MED TUHAD-FED: Support the Justice Vigils for prisoners

MED TUHAD-FED co-chair Zeki Baran drew attention to the Justice Vigil carried out by the relatives of the prisoners in four regions and called on everyone to support them.

Noting that the pressure on prisoners is increasing by the day, MED TUHAD-FED co-chair Zeki Baran told ANF that this latest period has turned into a method of punishment for families as well.

Families undergo strip searches

During the Covid-19 pandemic, the prisoners' ties with their families were almost at a breaking point. Baran said that face-to-face meetings, which have started again in recent months, were reduced to 15 minutes from time to time. “The repressive methods that families are exposed to at search points when they go to visit their relatives in prison, do not really comply with human dignity. In some prisons, relatives are even forced to undergo a strip search before the visit."

Baran said that the primary duty of the association is legal solidarity with the families of the prisoners, and added: “Our mission is to expose to the public the hundreds of violations of rights that occur every day in prisons. In a way, it is to keep prisoners on the agenda and to force the decision makers to withdraw from this policy of oppression. Our only source of communication with prisoners is families and lawyers. As an institution, we do not have the right to go and visit prisoners. We prepare reports in partnership with legal platforms. This is how we expose what is going on in prisons. We are trying to create pressure.”
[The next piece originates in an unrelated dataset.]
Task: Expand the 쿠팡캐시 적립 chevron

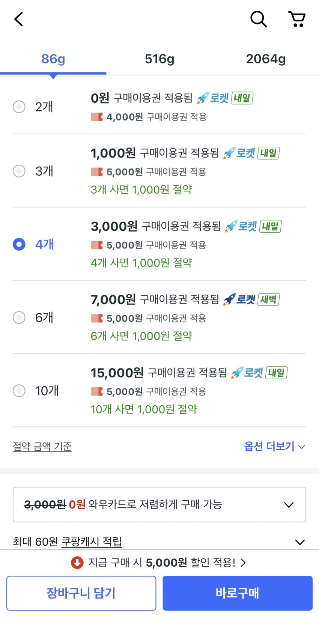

‘Support the Justice Vigils’

Baran said that the Justice Vigils held by the relatives of the prisoners in Amed, Van, Istanbul and Izmir in recent months, are important actions and added: "Everyone should support the vigils launched by the families of ill prisoners. We support these families. We have done and are doing everything we can to make their voices heard everywhere. We regularly participate in the ongoing actions in the four regions. In the same way, we are trying to get their just demands accepted by bringing the humanitarian and legal aspects to the agenda, thanks to the cooperation with our lawyer friends.”

Baran underlined that the oppression and psychological violence against prisoners and their families should be well read by the public and civil society organizations and added: “When we look at the general profile of political prisoners in Turkish jails, we see that these people are arrested in a system where there is no speck of law. Under normal circumstances, most files will either never opened or will end in the dustbin before reaching court.”